Come i lettori più assidui sanno, su queste pagine abbiamo spesso celebrato l’ottimo Carlo Lucarelli e i suoi programmi. Quest’oggi vogliamo consigliarvi una puntata speciale della sua trasmissione più famosa, Blu Notte, dedicata all’anniversario del G8 di Genova. 10 anni nei quali si è parlato costantemente (o quasi) degli avvenimenti e dei protagonisti di quella brutta giornata e ancora oggi non si è riusciti a fare chiarezza del tutto su quanto accaduto.

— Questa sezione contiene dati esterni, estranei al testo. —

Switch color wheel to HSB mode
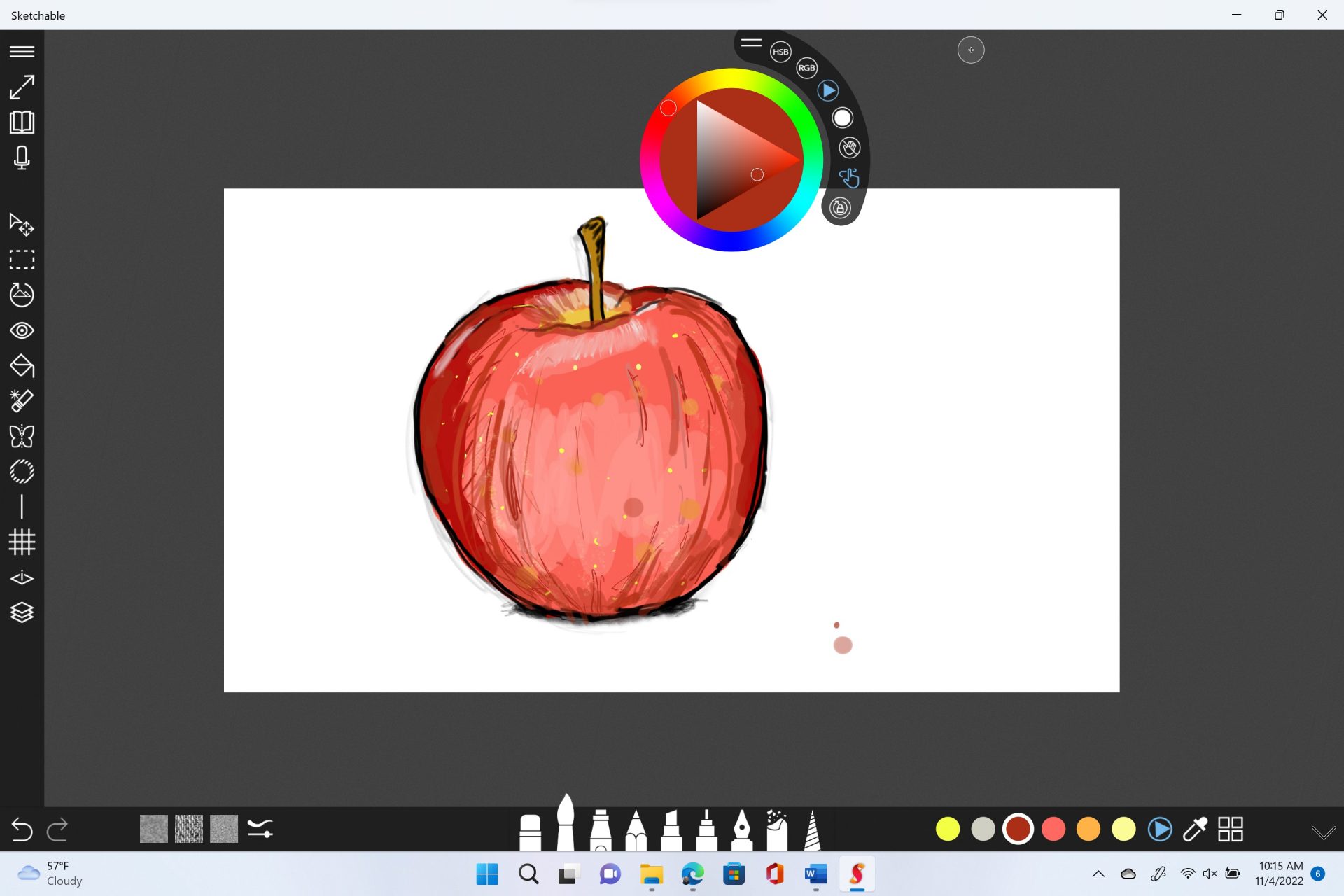Screen dimensions: 1344x896 pos(780,52)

La puntata, in onda alle 23.55 su Rai 3, ripercorre la spirale di odio e di violenza che si consuma a Genova proprio nei giorni tra il 20 e il 22 luglio, in occasione degli incontri del Vertice G8 e delle manifestazioni pacifiche organizzate dal controvertice, il Genoa Social Forum. La città, al centro dell’attenzione dei media di tutto il mondo, diventa teatro di una guerriglia urbana dall’esito drammatico.

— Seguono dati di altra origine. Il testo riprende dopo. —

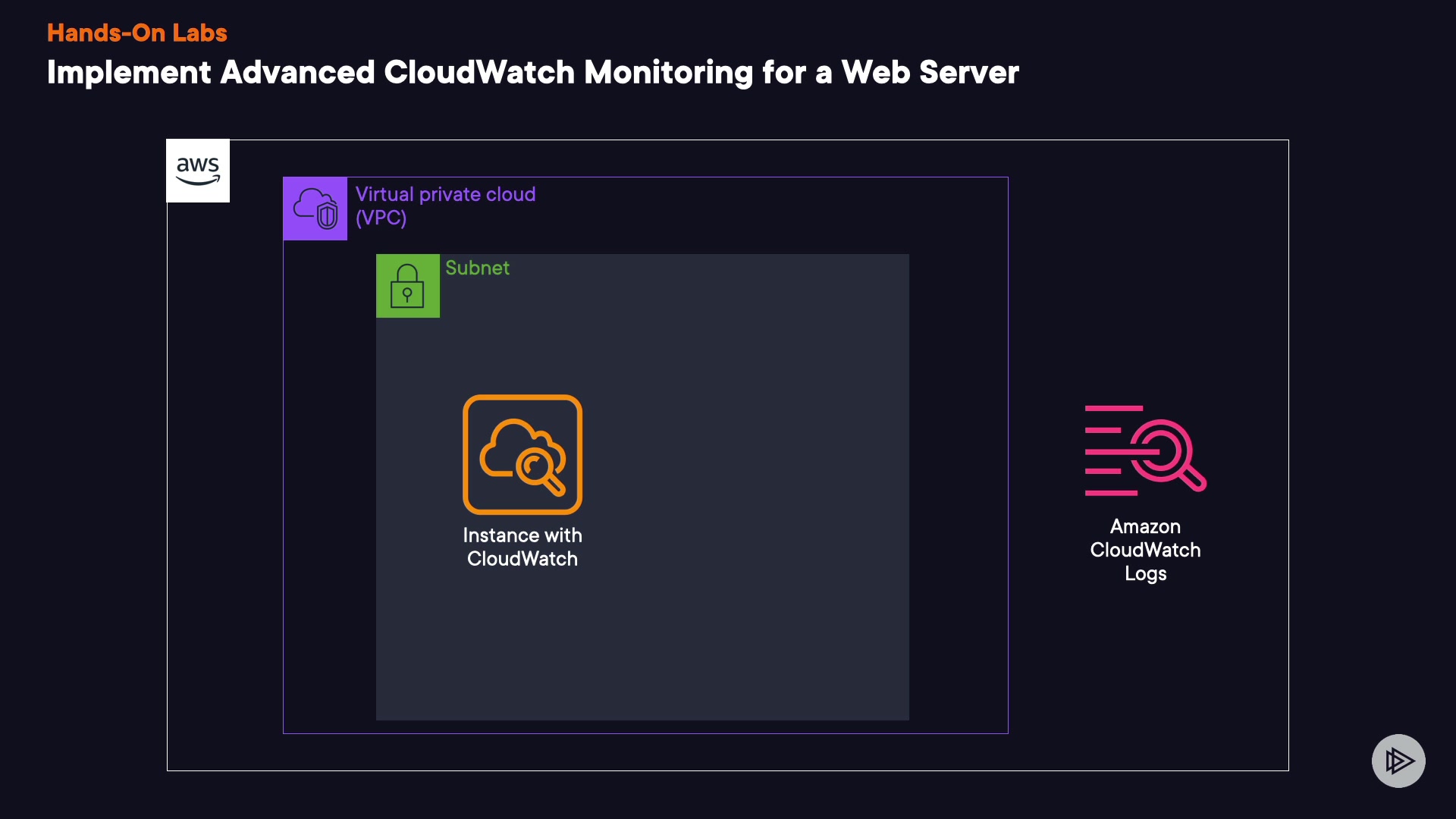Click the AWS logo badge
The width and height of the screenshot is (1456, 819).
[197, 171]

Non solo la morte di un ragazzo di 23 anni, ma anche più di mille feriti, danni per 50 miliardi di lire, 250 arrestati, diverse inchieste e procedimenti giudiziari che hanno portato alla condanna anche di esponenti e dirigenti delle forze dell’ordine. Un luglio tragico che lascia dubbi e ferite ancora aperte nella storia democratica del nostro Paese.
Krystal
22 lug 2011 - 14:43 - #1di tutte le puntate di blunotte (che ho visto e amo indistintamente) questa è quella che + mi ha colpito, come un pugno nello stomaco, x la lucidità dell’analisi. Un racconto distaccato e puntuale di una delle pagine più tristi della democrazia italiana. Non mi vergogno a dire che alla fine del racconto della ragazza sulle sevizie nella caserma di Bolzaneto ho pianto. Consiglio a chi se la fosse persa di rimediare, Lucarelli si conferma volta per volta imprescindibile.
maso84
22 lug 2011 - 14:59 - #2Una delle puntati migliori. A parte che Lucarelli è unico nel suo modo di raccontare le cose…Arriva dritto al cervello e sembra quasi di “vedere”mentre racconta. Uno dei programmi migliori dell TV italiana anche se quasi mai ripagato con degli ascolti giusti.
Bobina
22 lug 2011 - 17:02 - #3e chi se lo perde
giorgia1973
22 lug 2011 - 17:03 - #4Lucarelli è un grande professionista! purtroppo quella di Genova ahimè resterà una pagina del nostro paese che forse non svelerà mai tutti i segreti fino in fondo un pò come Ustica e tante altre! ma certo l’assurdità di quelle giornate non le dimenticheremo come forse qualcuno vorrebbe…..
megadream
22 lug 2011 - 19:56 - #5si adesso facciamolo pure santo vero voi della sinistra ??
Fate presto a dimenticarvi che il “martire” stava gettando un estintore in faccia a un poliziotto con lo scopo “omicida”.
questo e’ quello che volete vero? Gli attentati sono per voi come feste di paese, per questo e tanti altri motivi non andrete MAI al governo
Churro
22 lug 2011 - 20:04 - #6Grande Lucarelli! Con freddezza ed equidistanza ha messo in luce la continuità tra il comportamento della polizia a Napoli tre mesi prima,quando ha fatto una specie di “prova generale” della feroce repressione di Genova.
A Napoli non c’è stato il morto,ma le violenze della polizia sono state efferate come e quanto quelle di Genova,come varie sentenze di condanna hanno accertato.
Non è difficile arguire quanto il movimento No Global fosse dannoso per la sinistra,allora al Governo.
vince92
22 lug 2011 - 22:22 - #7vista su youtube! un grande Lucarelli!
gioppis
23 lug 2011 - 11:15 - #8Come al solito una trasmissione importante e utile per il pubblico viene messa in onda a mezzanotte. Come al solito in RAI la professionalità non paga. Ho visto anche il racconto del G8 su RAI 2 di Minoli ma non c’è paragone: Lucarelli è stato molto più esaustivo ed accattivante nel raccontare gli eventi. Anche le testimonianze erano un po’ meno edulcorate rispetto a quelle presentate su RAI 2. Ottimo lavoro
dreed81
23 lug 2011 - 17:48 - #9Un GRANDE Giornalista/Scrittore: informazione impeccabile e veramente realistica.
Trasmissione seria, documentata, imparziale e ottimamente costruita.
Questi Giornalisti meritano davvero rispetto: non le zecche come Vespa, Minzo & co.
Bobina
24 lug 2011 - 17:08 - #10non ho capito perchè quei due meno. io l’ho visto.